Why it pays to always be on your best behavior on a sales call.
I won’t mention his name, but he knows who he is. The world-wide biggest loser sales person of all time. An individual who has carried this title for the 15 years since I last spoke with him. A vindictive, thoughtless, tactless, self-control lacking, sorry, sorry person. Let’s call him Willy.
The story goes like this. Years ago I was in the market for a new piece of equipment to replace an older version I already had. Willy had supplied and serviced the old equipment, so when we were ready to replace it we called him. He met with us, suggested a suitable replacement and allowed us to try out a demo model for a few days.
The demo model seemed to work well enough and we decided we wanted to purchase one. At that time corporate policy for the company where I was employed required we receive at least two competitive bids for purchases over a certain dollar amount.
So the project went out to bid. Another company also let us test their product, which we found to be comparable if not identical to Willy’s.
When the bids came in, I was surprised. Willy’s competitor had underbid him by 15%, and offered a very attractive leasing option.
We had worked with Willy’s company for a long time. His office was local; the other supplier was about 20 miles away. All things equal, I wanted to buy from Willy.
When he called to check on our decision, I noted his price was high and told him by about how much, and added that we liked the leasing option offered by the other company. I then told him we would entertain another proposal, but that he had to get close to the other bid to be considered.
Willy followed up the next day with another proposal; one that reduced his price by about 2%. He was still more than 10% high, and he hadn’t proposed a leasing option. His fate was sealed; I purchased from his competitor.
The next day Willy called me and started the conversation by complaining about his hangover. He then asked if we had made a decision. When I told him we bought from someone else, his reaction absolutely floored me.
“Are you kidding?” Willy asked. “You bought from them? That’s dirty business. That’s just dirty business. I can’t believe you bought from them. This is a really small town. This is coming back to haunt you, buddy! Good luck with it.”
Then he hung up. I never, ever heard from Willy again but I can tell you this—I would never even consider buying another product from him or from his company.
Burning a bridge the way Willy did earned him the Matt Kirchner “World-wide biggest loser sales person of all time” award. Here are some of the runners-up. The stories are all true, but the names have been changed to protect the guilty.
The Trashy Talker—My company and this guy’s company got into a dispute over an invoice. He actually said, “I want to handle this with a lot of class, I don’t want to stick it...” and then finished the sentence with words that aren’t fit to print. He actually prefaced his statement by saying he wanted to handle our disagreement with class.

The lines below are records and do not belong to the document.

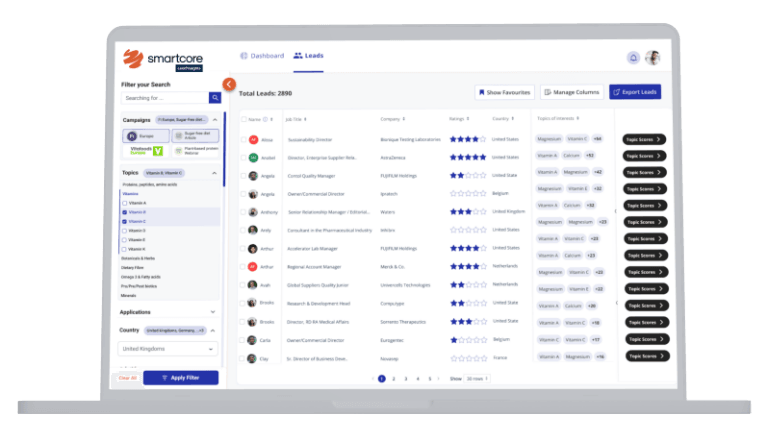Expand the Applications filter section
The image size is (768, 441).
coord(212,312)
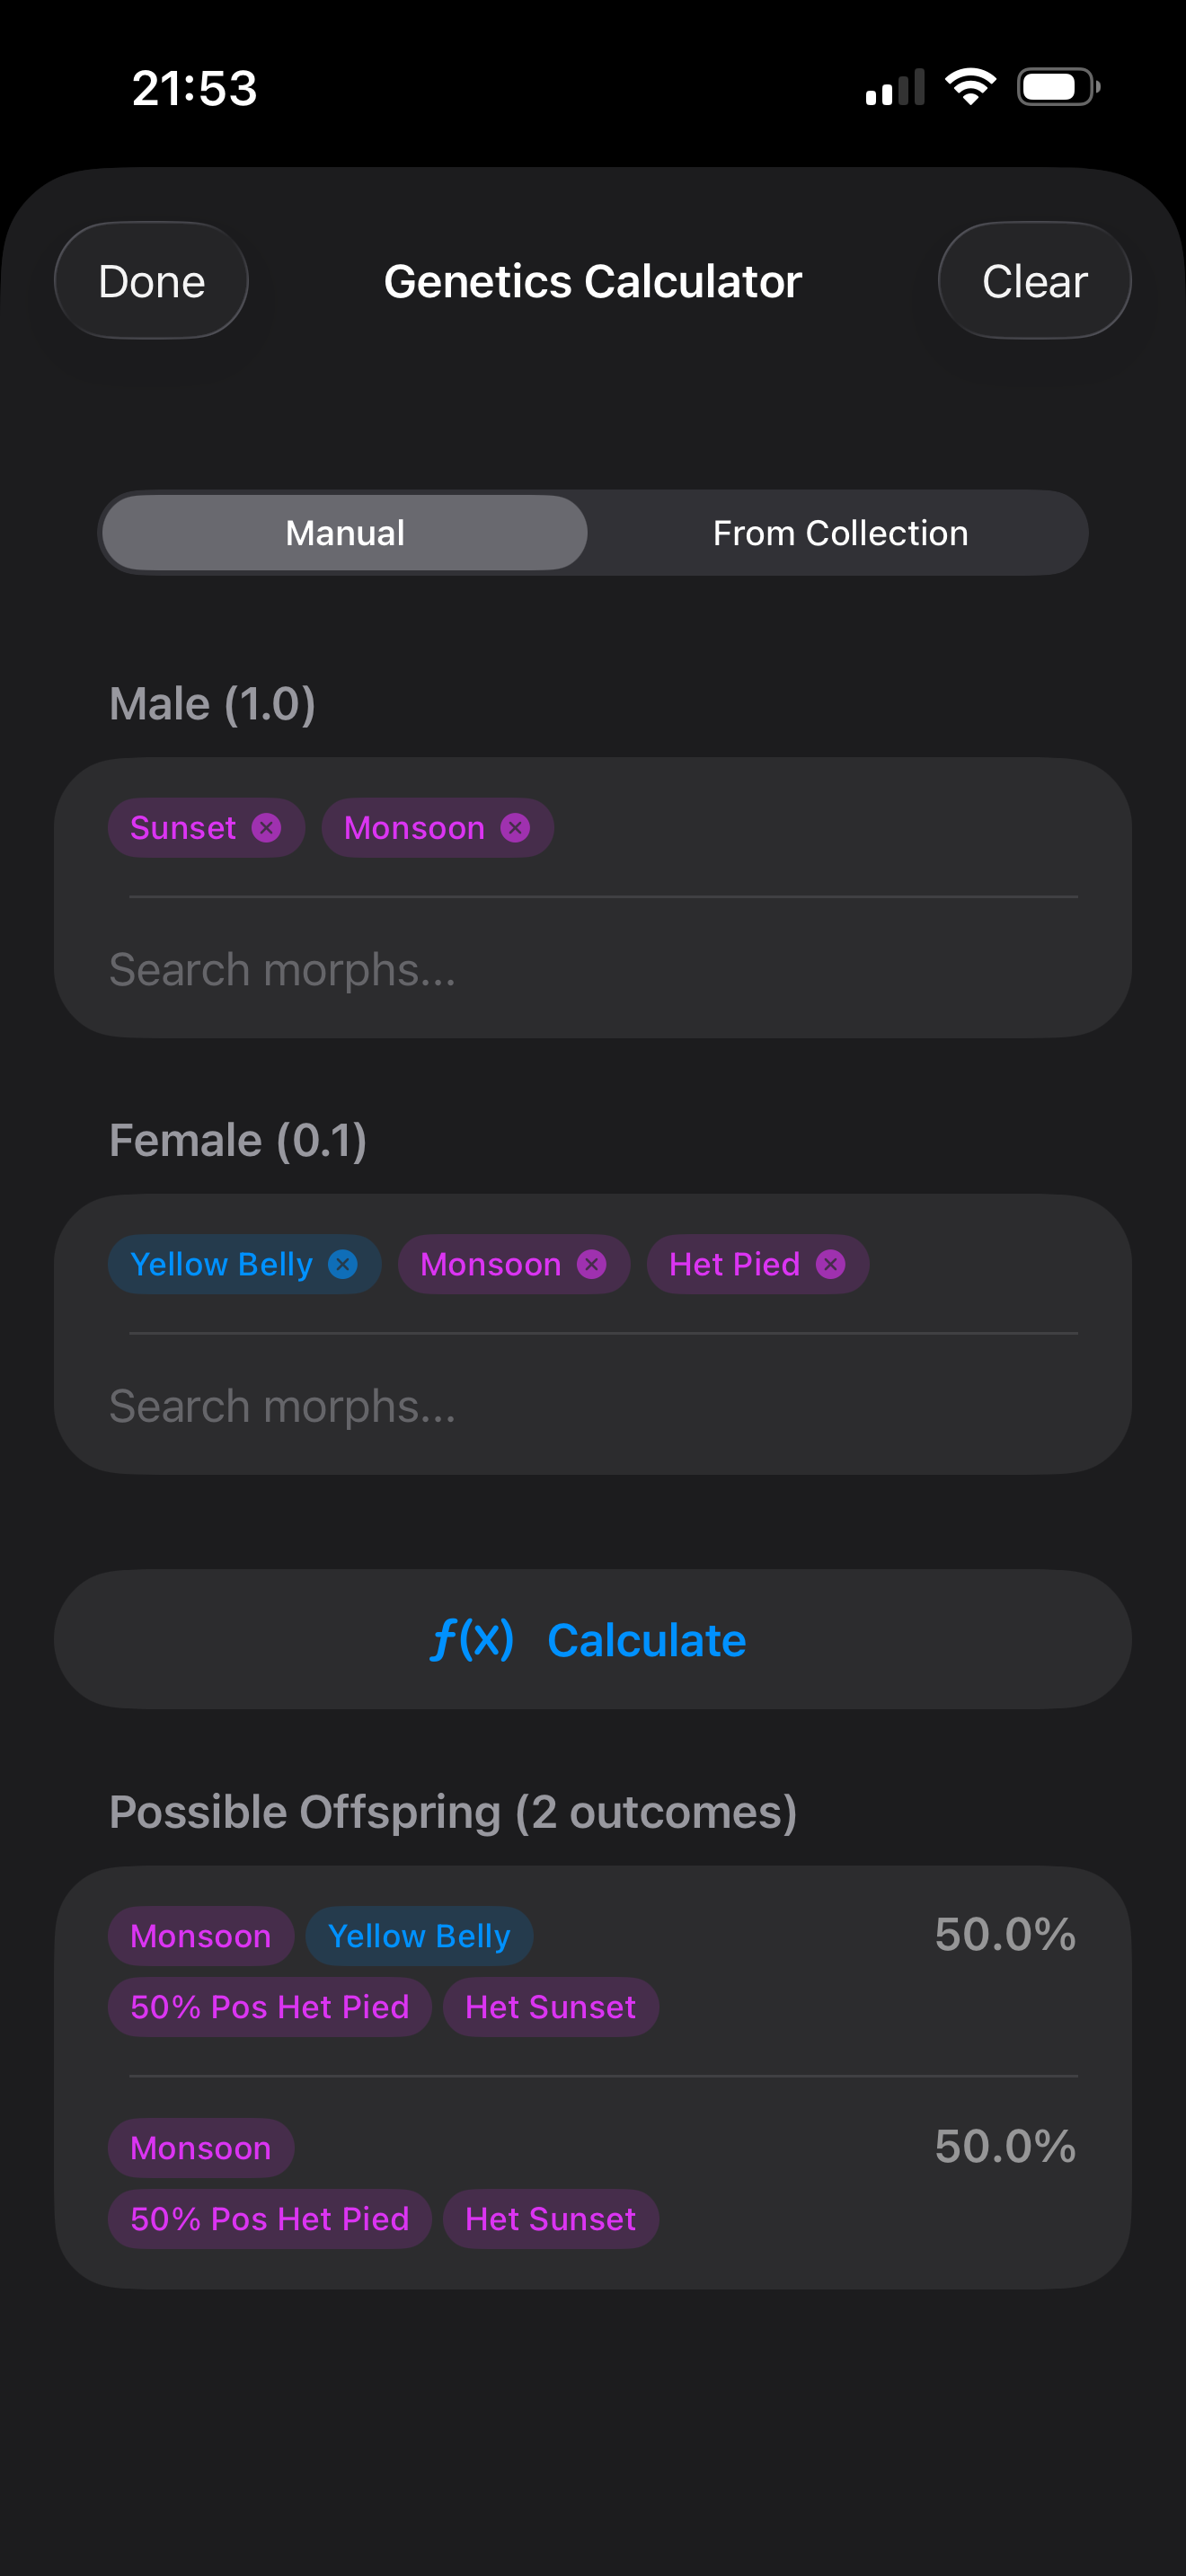
Task: Switch to From Collection tab
Action: click(x=840, y=533)
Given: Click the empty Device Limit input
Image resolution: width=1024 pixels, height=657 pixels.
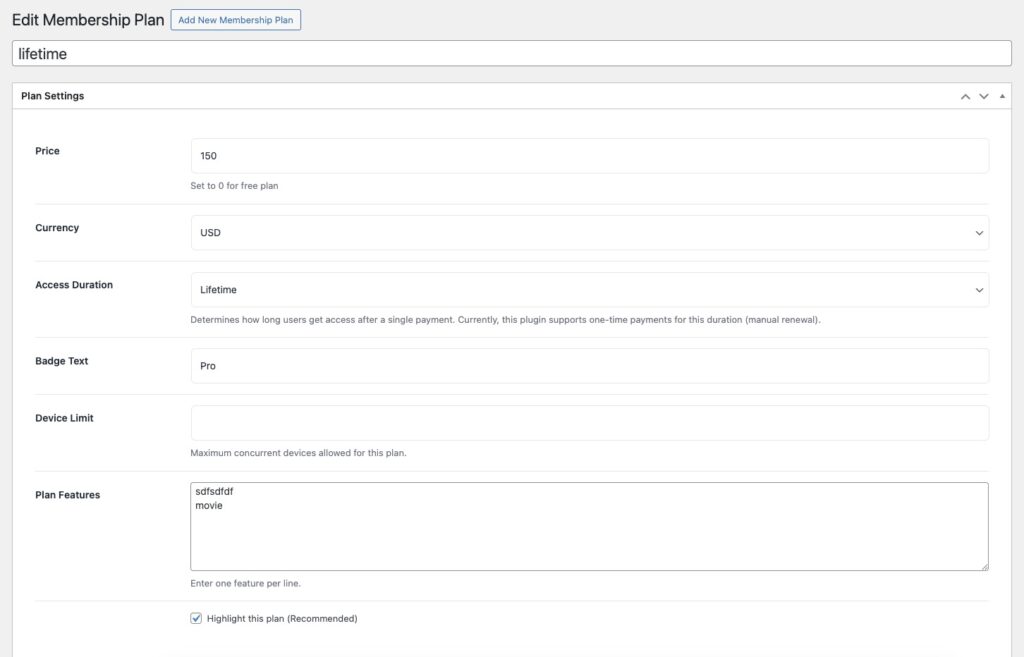Looking at the screenshot, I should (589, 423).
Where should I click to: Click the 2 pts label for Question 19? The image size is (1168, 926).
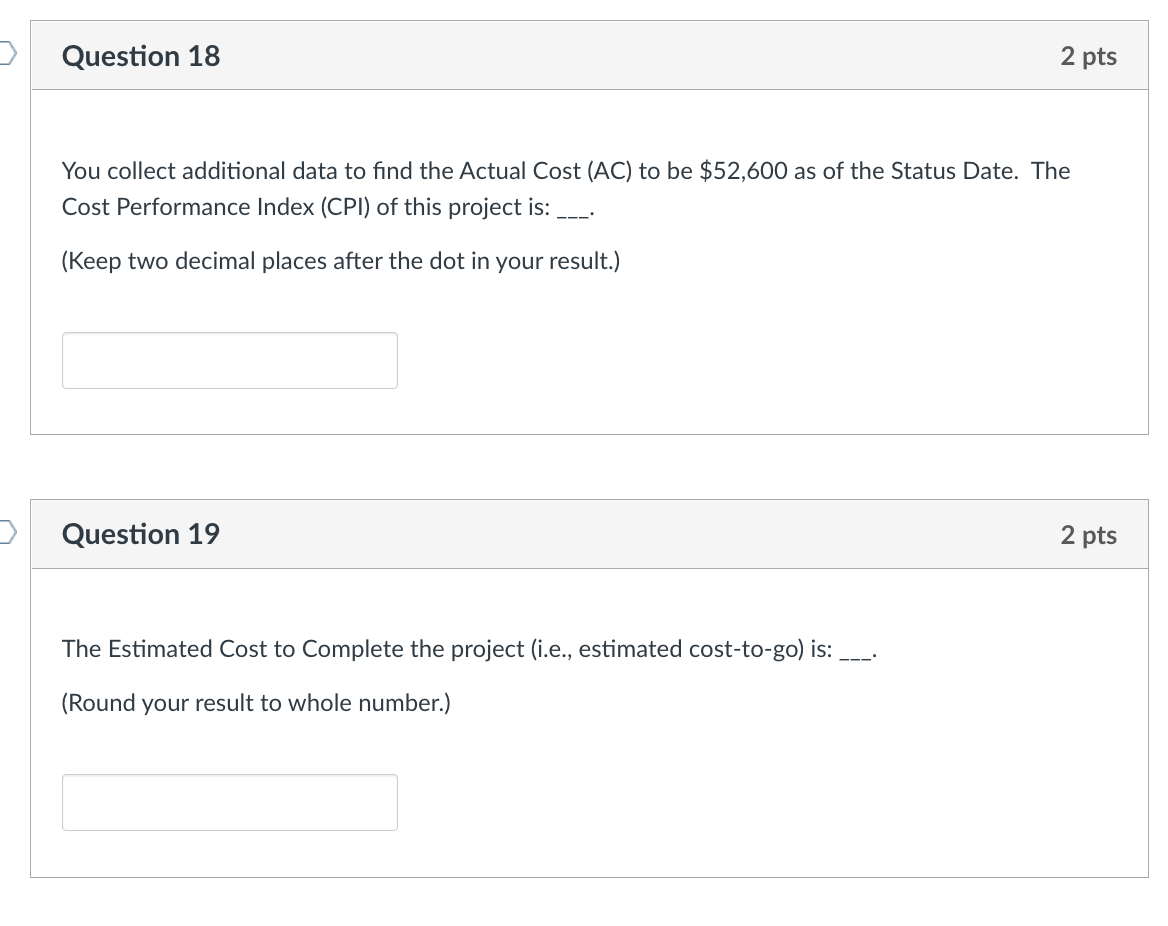tap(1088, 535)
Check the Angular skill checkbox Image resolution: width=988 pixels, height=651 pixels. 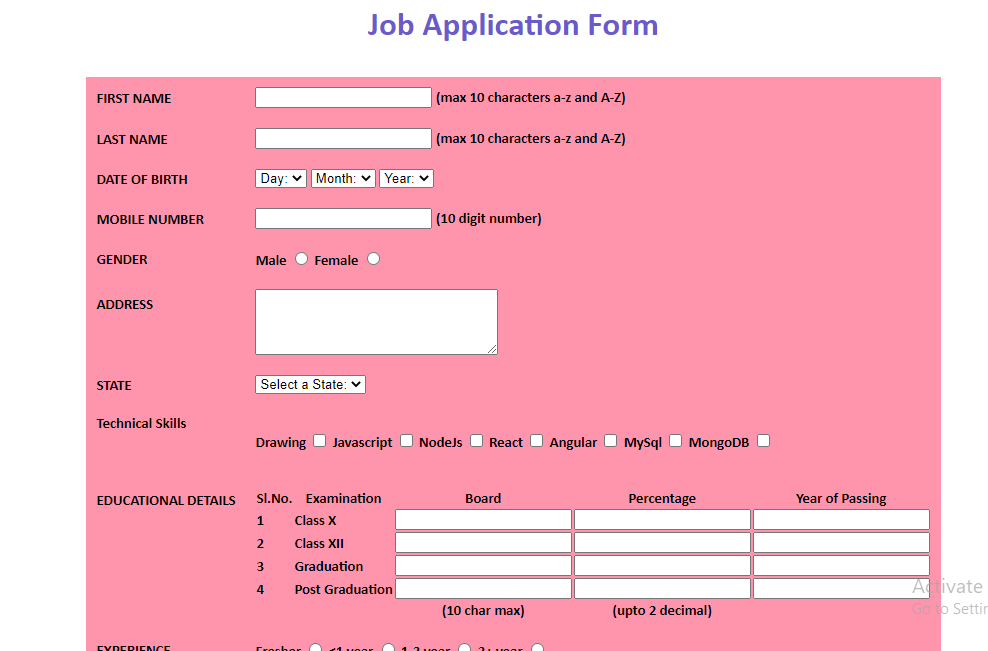pyautogui.click(x=610, y=440)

Go figure.
The Kick-Backer—This one insinuated that he would slip me some money on the sly for awarding him our business. I never allowed him back into my plant.
The Money Monger—I did a quarter million dollars a year in business with this person’s company. He sold me a product, which I then installed in a customer’s building. The product was defective. I asked him to provide a working unit so I could replace the defective one. He said he wanted me to pay the invoice for the defective one first.
“But it’s defective,” I said.
“That’s our policy,” he replied.
His idiotic policy cost him the business. I awarded all $250,000 to his competitor.
The Barbeque Drooler—This guy took me to lunch at a local barbeque restaurant. He was fine until the food arrived. Then he dove into his pork sandwich like he hadn’t eaten in a month. He literally had barbeque sauce all over his face. Not just on his lips or a dribble on his chin, but sauce all over his face. I don’t even remember exactly what he was selling, but I sure remember the sauce.
The Accuser—This fellow, whom I hardly knew at all, asked me jokingly if his competitor had our business because I was having an affair with the president of his competitor’s company. That was his sorry attempt to build rapport and win business. He did neither.
The Apathetic—This one worked for the natural gas utility. I could either buy direct from him, or from a reseller who bought from him and then resold his product. I was buying from the reseller but considering switching to buying direct. During our meeting he seemed so disinterested in winning my business that I finally asked him bluntly whether or not he wanted the work. His response? “No, not really, it’s actually less work for me if you buy from the other guy.” So I did.
And the list goes on. What’s the lesson? Be on your best behavior on every sales call. You never know who’s paying attention.